In the UK, daily air quality data are published (http://uk-air.defra.gov.uk/data) providing experimental values for selected cities including Edinburgh, Liverpool and Newcastle upon Tyne; no data exist for Durham and Sunderland. The determined average experimental data (10-μm particle size, PM10) available on the sampling dates were 8 μg/m3 (Newcastle upon Tyne), 38 μg/m3 (Liverpool) and 9 μg/m3 (Edinburgh). It is then possible to reapply the equation using a revised dust ingestion rate of the following: 0.008 mg/day (Newcastle upon Tyne); 0.038 mg/day (Liverpool) and 0.009 mg/day (Edinburgh). It is now noted that the maximum Pb daily intake is considerably reduced (Table 3) compared to the TDIoral; it is concluded that the risk from Pb in urban dust is minimal when including the actual air quality data. However, it is to be noted that TDIoral only calculated from street dust can be used to assess health, but it was considered necessary to also carry out air quality calculations as a conservative and a holistic approach to human health risk assessment.

Conclusions

By considering the worst-case scenario based on maximum determined Pb concentrations in urban dust across five cities has indicated the low risk associated with exposure. Whilst the maximum estimated daily intake from Pb in urban dust exceeds the TDIoral in all cases, it is an overestimation of risk to the child. By including the oral bioaccessibility into the data analysis, the results indicate that the amount of Pb which is available for absorption into the body, through the oral ingestion pathway, is approximately 60 % lower. The use of oral bioaccessibility data is therefore fundamental in assessing risks to humans particularly with respect to elevated Pb levels found in this study and previously (Okorie et al. 2012).
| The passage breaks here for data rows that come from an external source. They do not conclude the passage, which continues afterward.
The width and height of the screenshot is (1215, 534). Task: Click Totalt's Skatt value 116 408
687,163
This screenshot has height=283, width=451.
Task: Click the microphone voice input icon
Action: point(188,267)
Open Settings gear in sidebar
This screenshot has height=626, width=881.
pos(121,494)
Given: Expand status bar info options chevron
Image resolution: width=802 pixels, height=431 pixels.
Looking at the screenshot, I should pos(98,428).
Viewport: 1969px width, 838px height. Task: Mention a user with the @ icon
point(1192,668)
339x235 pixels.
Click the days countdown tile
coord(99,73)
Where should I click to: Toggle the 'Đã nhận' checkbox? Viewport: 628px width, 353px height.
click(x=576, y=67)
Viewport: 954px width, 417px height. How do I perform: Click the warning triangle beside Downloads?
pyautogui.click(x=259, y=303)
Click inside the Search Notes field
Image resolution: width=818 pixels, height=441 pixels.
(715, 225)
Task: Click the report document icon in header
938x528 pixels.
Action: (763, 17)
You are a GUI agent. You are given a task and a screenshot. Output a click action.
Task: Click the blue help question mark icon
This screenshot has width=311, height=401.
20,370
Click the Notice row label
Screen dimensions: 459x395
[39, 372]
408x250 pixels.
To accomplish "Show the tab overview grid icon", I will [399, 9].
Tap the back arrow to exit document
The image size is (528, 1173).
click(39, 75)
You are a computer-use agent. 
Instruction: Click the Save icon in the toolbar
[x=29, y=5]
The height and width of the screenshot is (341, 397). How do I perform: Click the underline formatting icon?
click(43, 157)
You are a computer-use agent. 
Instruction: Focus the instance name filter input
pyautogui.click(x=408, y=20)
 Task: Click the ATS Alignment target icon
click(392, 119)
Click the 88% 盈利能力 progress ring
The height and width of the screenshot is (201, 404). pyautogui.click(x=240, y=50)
Given the complexity of modelling exposure and intake pathway (ingestion/inhalation/dermal sorption), particularly in an urban environment, our risk assessments based on worst-case scenarios (i.e. maximum concentrations) must be treated with caution. Furthermore, whilst it is not expected that a child would ingest 100 mg (accepted soil + dust ingestion rate, U.S. EPA 2008) of urban dust during a daily visit to the city centres of these cities, our study shows that a child only needs to ingest <73 mg dust/day in order to exceed the Pb TDIoral. This coupled with the 43 % bioaccessibility highlights the need for regular monitoring of Pb levels in the urban environment and of robust environmental management practices, including regular street sweeping. With the gradual move from leaded to unleaded petrol, a number of studies have observed a reduction in Pb concentration in urban street dusts over recent decades (e.g. Charlesworth et al. 2003; De Miguel et al. 1997; Duzgoren-Aydin 2007; Laidlaw and Filippelli 2008); however, despite this decline monitoring of Pb as part of atmospheric monitoring programs remains warranted along with environmental policies (i.e. air quality management zones) to target a reduction in human exposure to Pb in the urban environment.

Alternate approaches for assessing the maximum daily Pb intake from urban dust have also been considered including those based on the likely annual exposure frequency and the actual air quality data (from three cities). In all cases, using these revised approaches, the environmental health risk was considerably reduced.